**Goal of the exercise:**
From the entries below, reproduce exactly the line containing "The image size is (2296, 1623).", the line containing "Select the crop", and every line in between, with nothing added.

---------- Information given

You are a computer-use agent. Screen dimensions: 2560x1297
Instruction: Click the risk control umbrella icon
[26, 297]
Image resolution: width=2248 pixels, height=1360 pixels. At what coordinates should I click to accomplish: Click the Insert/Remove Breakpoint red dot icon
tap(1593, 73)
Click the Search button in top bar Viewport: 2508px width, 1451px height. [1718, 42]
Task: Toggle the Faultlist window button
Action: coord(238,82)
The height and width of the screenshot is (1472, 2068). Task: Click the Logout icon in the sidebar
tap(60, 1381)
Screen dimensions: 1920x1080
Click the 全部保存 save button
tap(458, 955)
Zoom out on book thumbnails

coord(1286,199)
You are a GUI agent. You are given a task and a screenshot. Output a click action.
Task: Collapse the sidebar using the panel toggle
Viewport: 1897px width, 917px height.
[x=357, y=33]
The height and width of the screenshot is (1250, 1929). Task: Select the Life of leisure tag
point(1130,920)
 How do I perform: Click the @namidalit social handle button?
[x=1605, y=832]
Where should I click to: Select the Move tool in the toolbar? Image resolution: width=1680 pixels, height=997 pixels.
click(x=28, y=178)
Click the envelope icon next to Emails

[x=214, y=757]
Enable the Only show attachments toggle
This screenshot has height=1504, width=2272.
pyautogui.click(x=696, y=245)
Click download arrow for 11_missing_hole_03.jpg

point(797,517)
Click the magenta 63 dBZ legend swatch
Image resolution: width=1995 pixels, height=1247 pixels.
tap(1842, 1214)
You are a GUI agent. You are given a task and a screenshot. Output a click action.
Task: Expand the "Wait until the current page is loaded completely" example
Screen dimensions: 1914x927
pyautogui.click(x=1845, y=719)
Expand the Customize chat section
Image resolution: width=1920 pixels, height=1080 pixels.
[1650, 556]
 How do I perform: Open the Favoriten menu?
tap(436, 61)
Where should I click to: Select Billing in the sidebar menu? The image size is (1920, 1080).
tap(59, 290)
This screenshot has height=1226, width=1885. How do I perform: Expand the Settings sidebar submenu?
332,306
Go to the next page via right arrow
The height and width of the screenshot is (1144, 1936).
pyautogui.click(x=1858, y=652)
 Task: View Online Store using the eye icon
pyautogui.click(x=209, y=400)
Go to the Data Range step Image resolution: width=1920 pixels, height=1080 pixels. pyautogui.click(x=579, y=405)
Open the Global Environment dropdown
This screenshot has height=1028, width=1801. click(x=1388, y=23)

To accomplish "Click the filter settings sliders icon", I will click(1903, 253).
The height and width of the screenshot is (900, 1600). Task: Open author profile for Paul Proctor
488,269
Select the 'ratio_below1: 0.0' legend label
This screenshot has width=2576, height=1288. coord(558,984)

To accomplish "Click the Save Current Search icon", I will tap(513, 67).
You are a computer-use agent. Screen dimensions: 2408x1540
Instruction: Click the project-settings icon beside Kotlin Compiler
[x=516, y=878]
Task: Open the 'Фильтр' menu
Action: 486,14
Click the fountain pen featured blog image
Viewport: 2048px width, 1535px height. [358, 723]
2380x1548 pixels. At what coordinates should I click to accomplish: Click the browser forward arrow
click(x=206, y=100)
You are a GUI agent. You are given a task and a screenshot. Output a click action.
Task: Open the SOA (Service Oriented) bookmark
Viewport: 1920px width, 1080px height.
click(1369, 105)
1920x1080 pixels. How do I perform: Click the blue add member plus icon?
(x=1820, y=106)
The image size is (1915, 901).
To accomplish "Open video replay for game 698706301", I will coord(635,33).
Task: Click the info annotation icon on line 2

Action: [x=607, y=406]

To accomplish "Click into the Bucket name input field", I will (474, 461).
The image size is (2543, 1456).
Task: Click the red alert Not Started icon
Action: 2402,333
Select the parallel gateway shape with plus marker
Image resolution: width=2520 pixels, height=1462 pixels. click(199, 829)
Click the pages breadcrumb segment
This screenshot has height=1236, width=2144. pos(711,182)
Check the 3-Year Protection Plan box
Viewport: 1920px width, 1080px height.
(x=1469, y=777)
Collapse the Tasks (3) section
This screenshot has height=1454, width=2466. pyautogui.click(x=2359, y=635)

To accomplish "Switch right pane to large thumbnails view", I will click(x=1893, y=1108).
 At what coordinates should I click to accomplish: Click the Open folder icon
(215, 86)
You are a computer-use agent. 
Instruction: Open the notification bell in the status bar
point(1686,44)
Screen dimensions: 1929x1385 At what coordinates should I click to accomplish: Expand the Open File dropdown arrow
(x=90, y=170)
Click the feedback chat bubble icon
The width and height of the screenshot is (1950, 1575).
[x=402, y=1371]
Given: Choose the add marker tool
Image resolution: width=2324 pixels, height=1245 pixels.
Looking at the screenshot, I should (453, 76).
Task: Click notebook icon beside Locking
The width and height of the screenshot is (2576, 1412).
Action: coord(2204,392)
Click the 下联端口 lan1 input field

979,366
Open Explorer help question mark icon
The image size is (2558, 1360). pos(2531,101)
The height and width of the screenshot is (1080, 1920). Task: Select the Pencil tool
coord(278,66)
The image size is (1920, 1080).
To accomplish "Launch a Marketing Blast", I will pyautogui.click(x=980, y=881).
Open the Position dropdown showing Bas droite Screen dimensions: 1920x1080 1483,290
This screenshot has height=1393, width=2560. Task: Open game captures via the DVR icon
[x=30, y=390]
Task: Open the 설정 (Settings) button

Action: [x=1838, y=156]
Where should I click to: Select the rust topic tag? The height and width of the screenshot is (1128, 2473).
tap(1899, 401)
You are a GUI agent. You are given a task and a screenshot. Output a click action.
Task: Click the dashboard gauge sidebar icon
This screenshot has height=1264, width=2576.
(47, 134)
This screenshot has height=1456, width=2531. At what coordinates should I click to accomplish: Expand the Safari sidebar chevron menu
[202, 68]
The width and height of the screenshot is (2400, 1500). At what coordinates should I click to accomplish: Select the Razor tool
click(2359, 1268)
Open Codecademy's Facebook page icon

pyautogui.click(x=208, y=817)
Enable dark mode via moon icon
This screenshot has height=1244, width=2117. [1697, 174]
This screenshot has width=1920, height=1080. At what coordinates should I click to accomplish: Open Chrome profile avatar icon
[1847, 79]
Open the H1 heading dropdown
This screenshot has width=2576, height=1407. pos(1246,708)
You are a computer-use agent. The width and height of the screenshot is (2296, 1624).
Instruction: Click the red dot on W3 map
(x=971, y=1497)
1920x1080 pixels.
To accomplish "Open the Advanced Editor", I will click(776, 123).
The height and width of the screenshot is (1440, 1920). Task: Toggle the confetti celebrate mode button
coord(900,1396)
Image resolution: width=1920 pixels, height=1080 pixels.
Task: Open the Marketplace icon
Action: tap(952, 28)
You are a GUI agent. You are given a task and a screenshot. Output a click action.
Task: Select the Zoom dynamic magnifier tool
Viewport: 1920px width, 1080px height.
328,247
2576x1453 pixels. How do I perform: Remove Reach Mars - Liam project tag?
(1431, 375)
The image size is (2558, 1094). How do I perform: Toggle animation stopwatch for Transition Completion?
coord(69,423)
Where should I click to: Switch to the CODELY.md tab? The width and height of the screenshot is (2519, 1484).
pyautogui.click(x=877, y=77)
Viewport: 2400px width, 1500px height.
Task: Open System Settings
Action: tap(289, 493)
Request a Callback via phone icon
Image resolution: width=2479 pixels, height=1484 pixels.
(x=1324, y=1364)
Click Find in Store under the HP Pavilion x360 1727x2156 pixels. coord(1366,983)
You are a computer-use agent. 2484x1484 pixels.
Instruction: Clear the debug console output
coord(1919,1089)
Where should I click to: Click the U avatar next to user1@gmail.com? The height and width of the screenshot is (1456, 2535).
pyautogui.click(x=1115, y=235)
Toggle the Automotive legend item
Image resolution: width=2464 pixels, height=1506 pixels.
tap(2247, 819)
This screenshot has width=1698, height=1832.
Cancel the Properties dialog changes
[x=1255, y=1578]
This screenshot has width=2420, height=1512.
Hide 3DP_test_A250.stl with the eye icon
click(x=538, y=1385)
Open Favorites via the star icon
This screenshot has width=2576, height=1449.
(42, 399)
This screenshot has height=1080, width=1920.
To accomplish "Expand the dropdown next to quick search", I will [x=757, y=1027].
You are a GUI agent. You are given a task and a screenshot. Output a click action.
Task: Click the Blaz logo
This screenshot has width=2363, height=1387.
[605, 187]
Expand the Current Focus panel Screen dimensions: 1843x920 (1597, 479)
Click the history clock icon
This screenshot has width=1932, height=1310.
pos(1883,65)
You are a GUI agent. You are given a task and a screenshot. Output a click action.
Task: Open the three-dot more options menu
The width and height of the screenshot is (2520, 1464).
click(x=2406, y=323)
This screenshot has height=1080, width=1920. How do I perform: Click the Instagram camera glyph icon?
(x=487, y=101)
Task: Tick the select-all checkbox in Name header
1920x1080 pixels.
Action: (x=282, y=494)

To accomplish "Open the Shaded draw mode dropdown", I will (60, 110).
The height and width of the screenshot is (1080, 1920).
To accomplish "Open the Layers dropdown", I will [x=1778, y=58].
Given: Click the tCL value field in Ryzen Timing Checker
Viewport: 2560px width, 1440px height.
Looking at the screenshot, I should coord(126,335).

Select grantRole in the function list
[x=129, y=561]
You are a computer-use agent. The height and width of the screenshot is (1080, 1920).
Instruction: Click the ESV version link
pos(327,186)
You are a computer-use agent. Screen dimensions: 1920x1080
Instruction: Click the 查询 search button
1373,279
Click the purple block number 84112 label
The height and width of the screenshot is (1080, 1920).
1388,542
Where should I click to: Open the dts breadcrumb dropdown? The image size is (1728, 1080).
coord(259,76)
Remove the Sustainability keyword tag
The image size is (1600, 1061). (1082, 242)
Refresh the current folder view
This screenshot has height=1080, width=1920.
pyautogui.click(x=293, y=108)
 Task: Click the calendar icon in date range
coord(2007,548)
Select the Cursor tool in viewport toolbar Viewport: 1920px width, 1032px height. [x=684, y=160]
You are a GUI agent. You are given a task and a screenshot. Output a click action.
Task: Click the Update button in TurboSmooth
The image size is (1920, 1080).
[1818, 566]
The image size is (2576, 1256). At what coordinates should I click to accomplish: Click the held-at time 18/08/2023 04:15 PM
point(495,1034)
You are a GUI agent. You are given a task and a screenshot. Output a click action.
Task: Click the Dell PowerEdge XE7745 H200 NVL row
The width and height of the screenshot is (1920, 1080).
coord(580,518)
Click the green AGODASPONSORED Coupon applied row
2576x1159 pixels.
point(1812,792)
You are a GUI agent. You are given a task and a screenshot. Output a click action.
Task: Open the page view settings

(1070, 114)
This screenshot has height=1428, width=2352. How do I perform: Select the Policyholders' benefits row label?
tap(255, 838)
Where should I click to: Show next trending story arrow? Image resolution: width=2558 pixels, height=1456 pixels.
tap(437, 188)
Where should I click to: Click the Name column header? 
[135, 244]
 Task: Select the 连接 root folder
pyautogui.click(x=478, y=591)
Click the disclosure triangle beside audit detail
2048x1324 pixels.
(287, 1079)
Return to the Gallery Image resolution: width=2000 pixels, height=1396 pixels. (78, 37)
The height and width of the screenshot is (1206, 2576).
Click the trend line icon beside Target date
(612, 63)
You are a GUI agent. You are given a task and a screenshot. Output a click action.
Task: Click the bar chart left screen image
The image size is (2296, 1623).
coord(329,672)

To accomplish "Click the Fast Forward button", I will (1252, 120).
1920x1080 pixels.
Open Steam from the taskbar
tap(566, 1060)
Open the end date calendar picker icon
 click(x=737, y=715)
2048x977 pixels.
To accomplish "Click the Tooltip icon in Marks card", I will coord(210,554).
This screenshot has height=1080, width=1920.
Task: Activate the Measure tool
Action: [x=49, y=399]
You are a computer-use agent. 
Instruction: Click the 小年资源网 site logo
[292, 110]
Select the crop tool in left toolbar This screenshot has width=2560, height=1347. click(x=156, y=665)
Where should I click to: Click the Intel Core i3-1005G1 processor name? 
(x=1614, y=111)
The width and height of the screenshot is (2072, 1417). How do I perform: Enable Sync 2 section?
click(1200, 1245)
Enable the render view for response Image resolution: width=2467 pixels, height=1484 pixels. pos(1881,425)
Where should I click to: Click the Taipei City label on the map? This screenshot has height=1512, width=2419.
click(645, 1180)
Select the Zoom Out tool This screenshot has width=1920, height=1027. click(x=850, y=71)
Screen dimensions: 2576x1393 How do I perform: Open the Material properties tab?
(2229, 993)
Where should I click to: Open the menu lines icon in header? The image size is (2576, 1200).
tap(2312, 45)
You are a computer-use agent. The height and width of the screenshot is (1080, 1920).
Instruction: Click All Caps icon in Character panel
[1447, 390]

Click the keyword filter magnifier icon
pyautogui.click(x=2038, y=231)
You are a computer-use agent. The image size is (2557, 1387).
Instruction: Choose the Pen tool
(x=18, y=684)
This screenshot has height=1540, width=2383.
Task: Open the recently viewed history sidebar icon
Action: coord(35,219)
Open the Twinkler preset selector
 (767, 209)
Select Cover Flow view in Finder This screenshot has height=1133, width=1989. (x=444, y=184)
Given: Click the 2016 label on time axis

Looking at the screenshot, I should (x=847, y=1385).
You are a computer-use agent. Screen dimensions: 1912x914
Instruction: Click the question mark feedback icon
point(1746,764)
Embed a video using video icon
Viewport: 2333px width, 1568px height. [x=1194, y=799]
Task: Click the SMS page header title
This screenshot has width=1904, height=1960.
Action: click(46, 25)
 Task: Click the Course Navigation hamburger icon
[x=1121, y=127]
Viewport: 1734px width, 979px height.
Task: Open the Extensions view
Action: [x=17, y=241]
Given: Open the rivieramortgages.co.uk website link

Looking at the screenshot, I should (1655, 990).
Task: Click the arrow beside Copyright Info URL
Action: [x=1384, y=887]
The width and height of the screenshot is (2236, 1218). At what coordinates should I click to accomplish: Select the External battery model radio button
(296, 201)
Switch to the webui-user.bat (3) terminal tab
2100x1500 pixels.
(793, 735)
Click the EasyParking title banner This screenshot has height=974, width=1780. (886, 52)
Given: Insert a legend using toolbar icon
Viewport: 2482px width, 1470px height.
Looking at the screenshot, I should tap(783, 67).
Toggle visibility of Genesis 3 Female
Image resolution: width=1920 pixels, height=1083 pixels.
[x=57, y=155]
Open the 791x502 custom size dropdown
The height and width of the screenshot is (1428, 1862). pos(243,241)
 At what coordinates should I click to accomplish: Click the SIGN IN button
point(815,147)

--------------------

**Final answer:**
The image size is (2296, 1623).
coord(329,672)

To accomplish "Click the Fast Forward button", I will (1252, 120).
1920x1080 pixels.
Open Steam from the taskbar
tap(566, 1060)
Open the end date calendar picker icon
 click(x=737, y=715)
2048x977 pixels.
To accomplish "Click the Tooltip icon in Marks card", I will coord(210,554).
This screenshot has height=1080, width=1920.
Task: Activate the Measure tool
Action: [x=49, y=399]
You are a computer-use agent. 
Instruction: Click the 小年资源网 site logo
[292, 110]
Select the crop tool in left toolbar This screenshot has width=2560, height=1347. click(x=156, y=665)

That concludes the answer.